ISBN-13: 9780719087967

Fleshing out surfaces is the first English-language book on skin and flesh tones in art. It considers flesh and skin in art theory, image making and medical discourse in seventeenth to nineteenth-century France. Describing a gradual shift between the early modern and the modern period, it argues that what artists made when imitating human nakedness was not always the same. Initially understood in terms of the body's substance, of flesh tones and body colour, it became increasingly a matter of skin, skin colour and surfaces. Each chapter is dedicated to a different notion of skin and its colour, from flesh tones via a membrane imbued with nervous energy to hermetic borderline. Looking in particular at works by Fragonard, David, Girodet, Benoist and Ingres, the focus is on portraits, as facial skin is a special arena for testing painterly skills and a site where the body and the image become equally expressive.

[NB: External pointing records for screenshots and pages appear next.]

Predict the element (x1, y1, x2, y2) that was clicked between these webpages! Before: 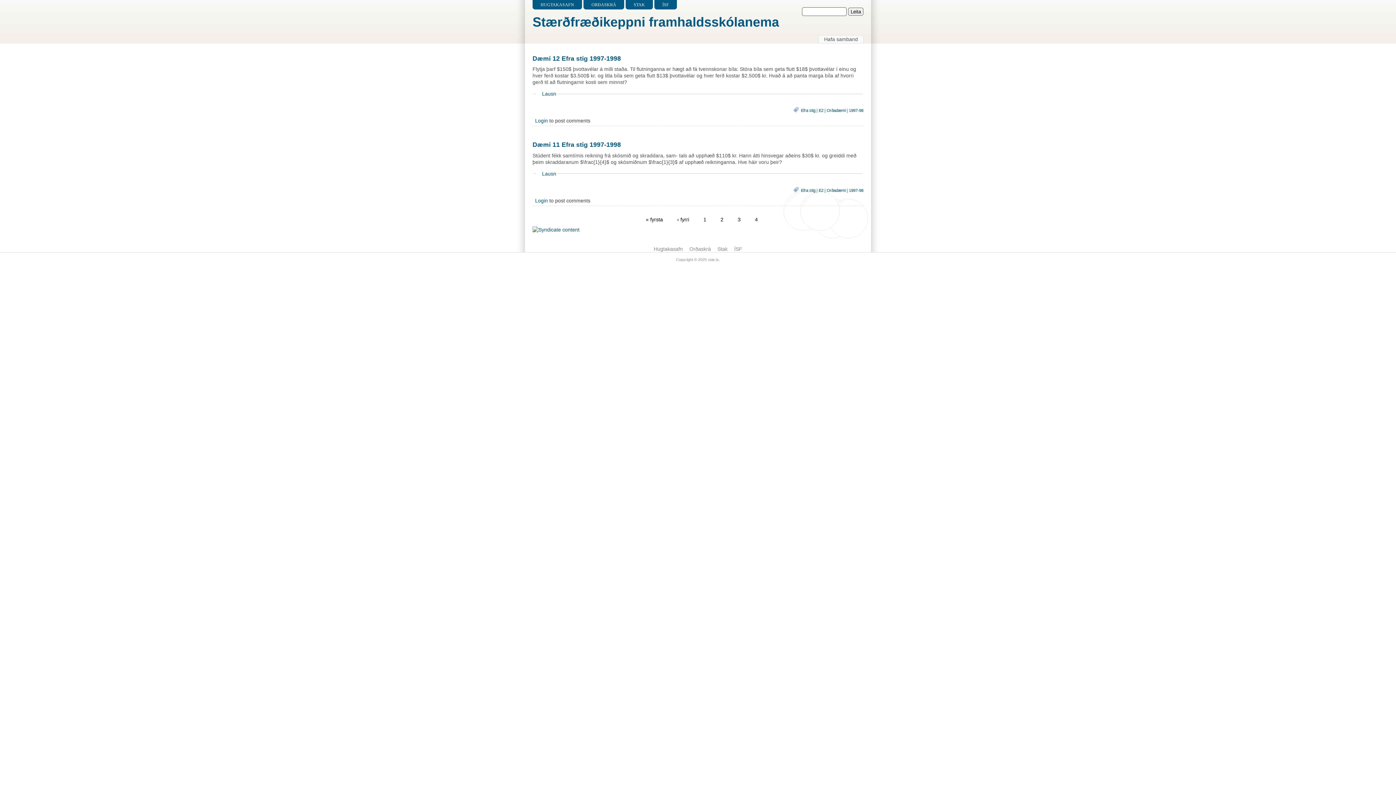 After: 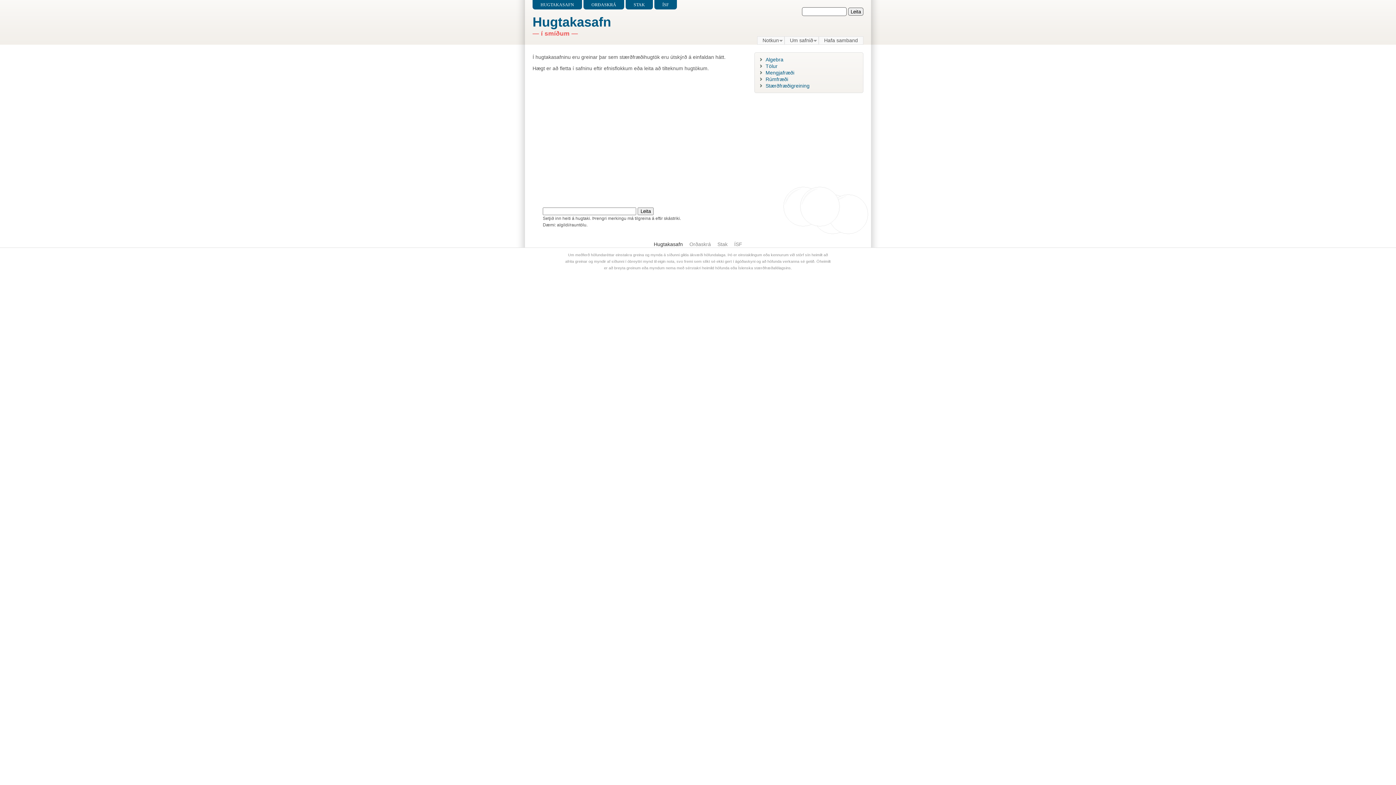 Action: bbox: (532, 0, 582, 9) label: HUGTAKASAFN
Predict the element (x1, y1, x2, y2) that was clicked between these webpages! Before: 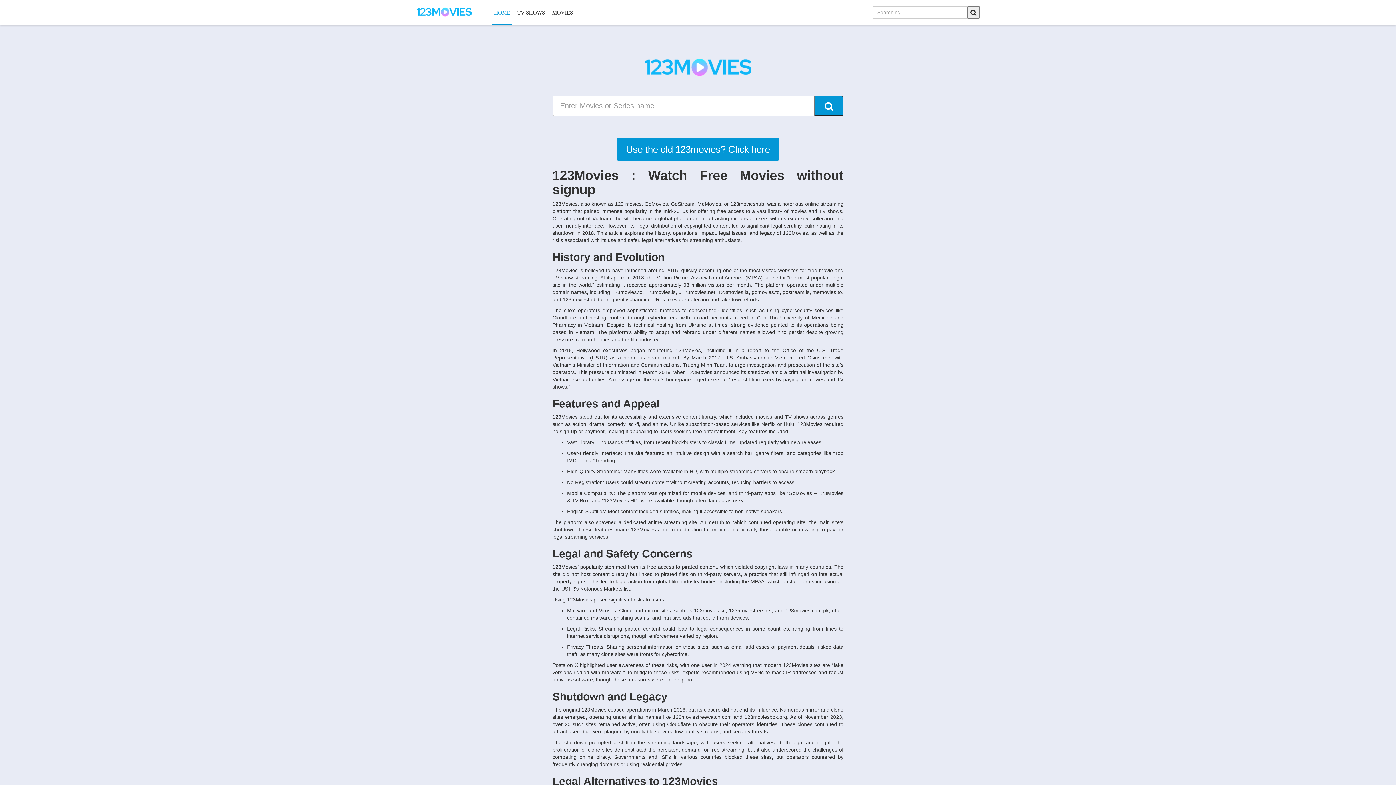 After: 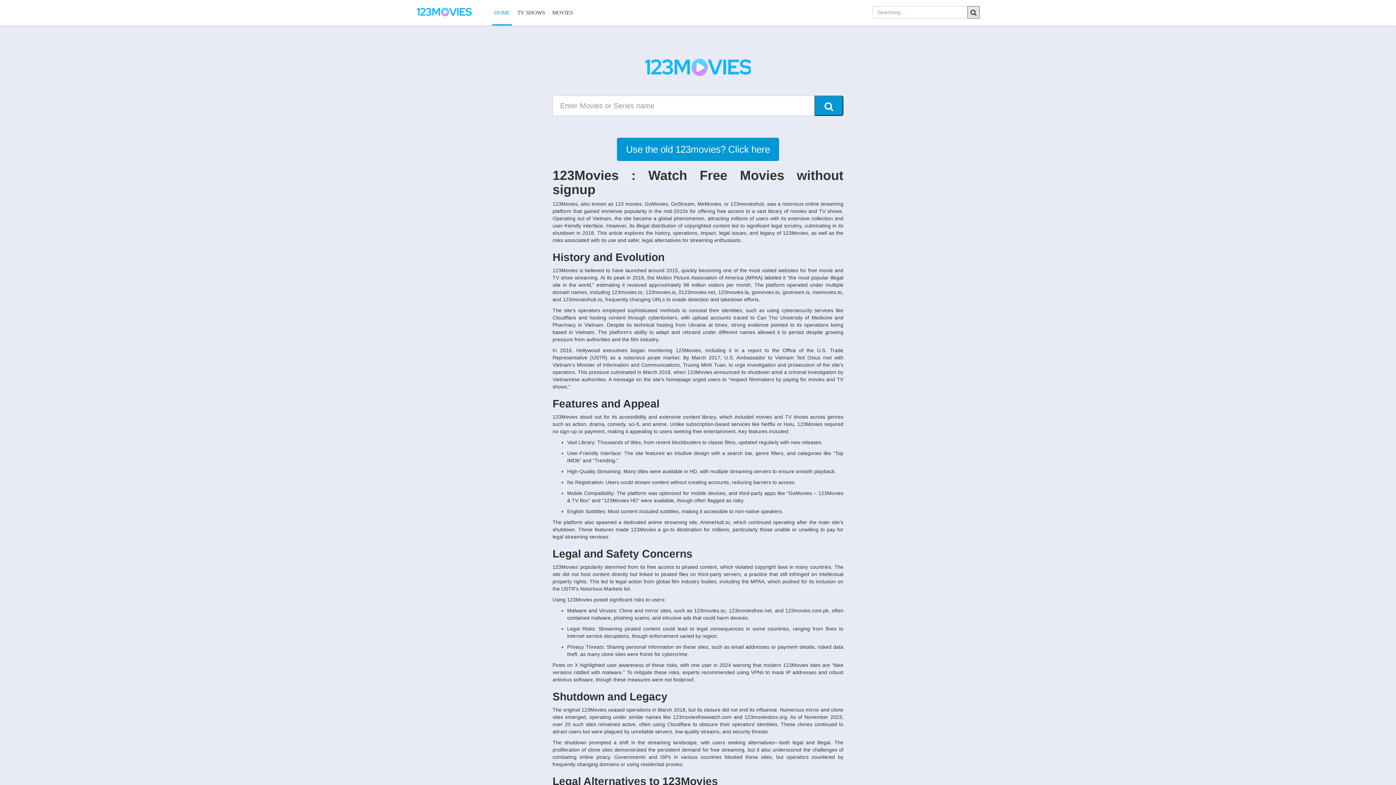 Action: bbox: (967, 6, 980, 18)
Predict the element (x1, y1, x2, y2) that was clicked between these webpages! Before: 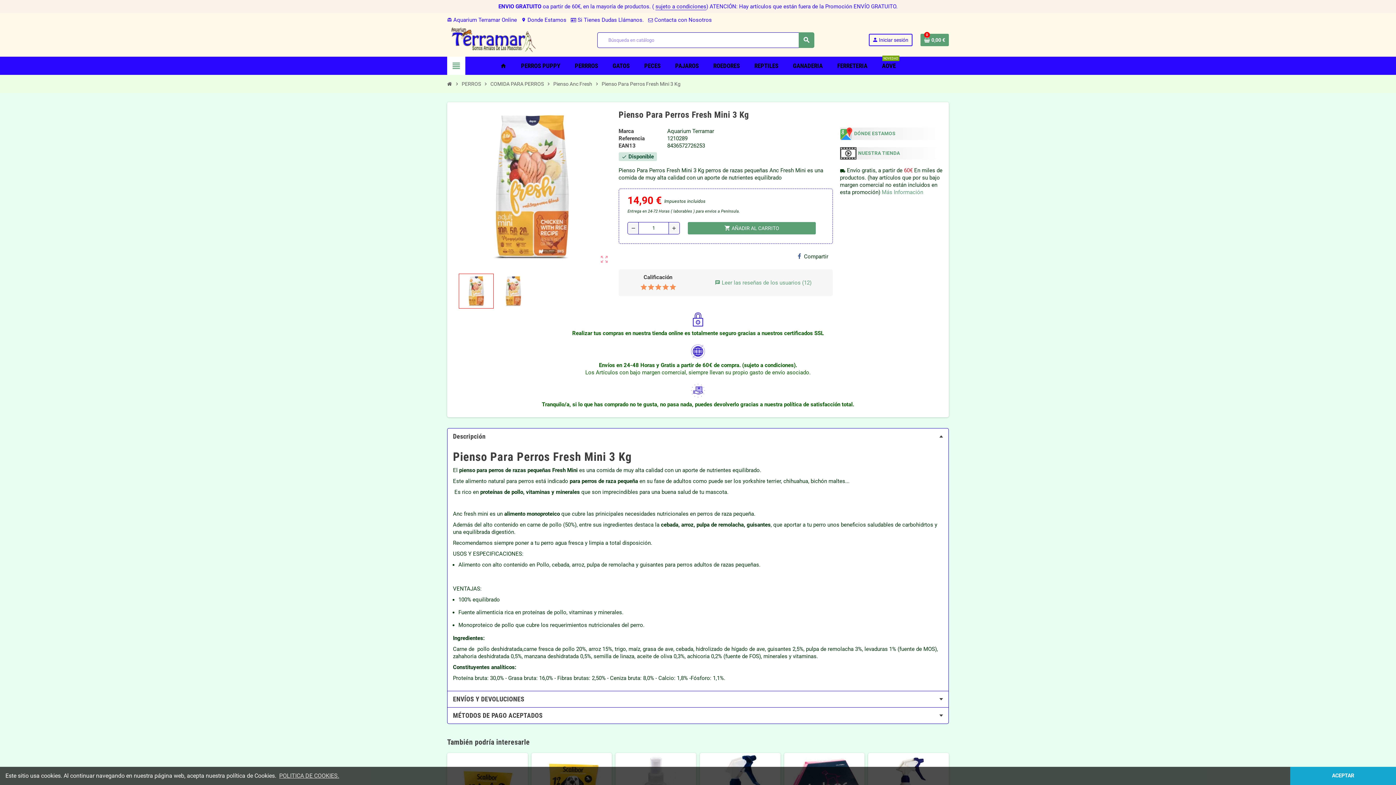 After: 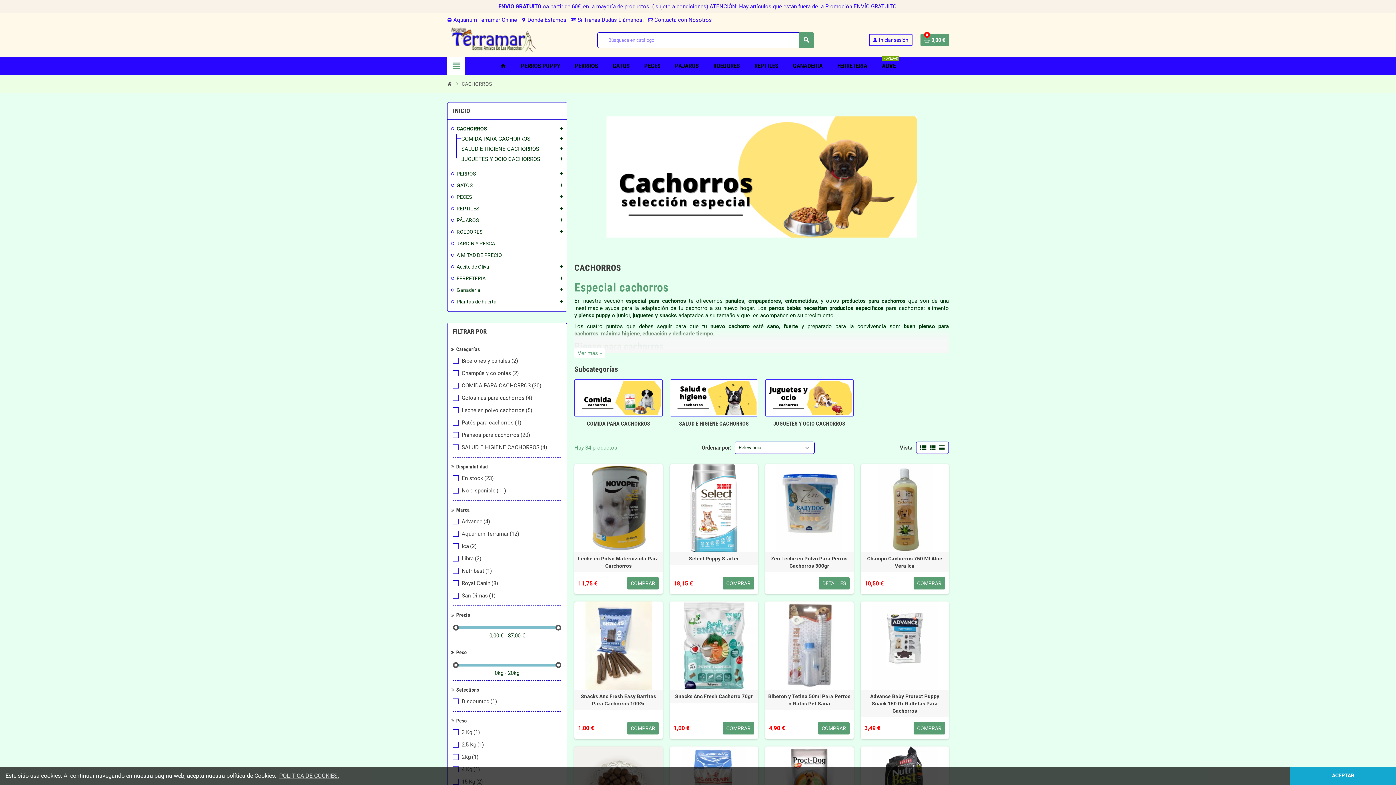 Action: label: PERROS PUPPY bbox: (515, 56, 565, 74)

‘Fleshing out Surfaces makes for a rich and fascinating read. Fleshing out Surfaces contributes significantly to a growing body of work on the history of representing human skin in art and science by scholars such as Mieneke te Hennepe and Ann-Sophie Lehmann, among others.’
Marieke M. A. Hendriksen - A Journal of eighteenth-century art and culture, March 2018

‘Fleshing Out Surfaces is indispensable reading for anyone interested in the cultural construction of the body and the theory and practice of portraiture. Fend’s focus on the representation of skin, and the connections she makes between medical and anatomical treatises, Enlightenment philosophical considerations of body and self, and seventeenth- and eighteenth-century aesthetic theory provide a productive vocabulary for talking about portraiture, and indeed about visual culture more broadly.’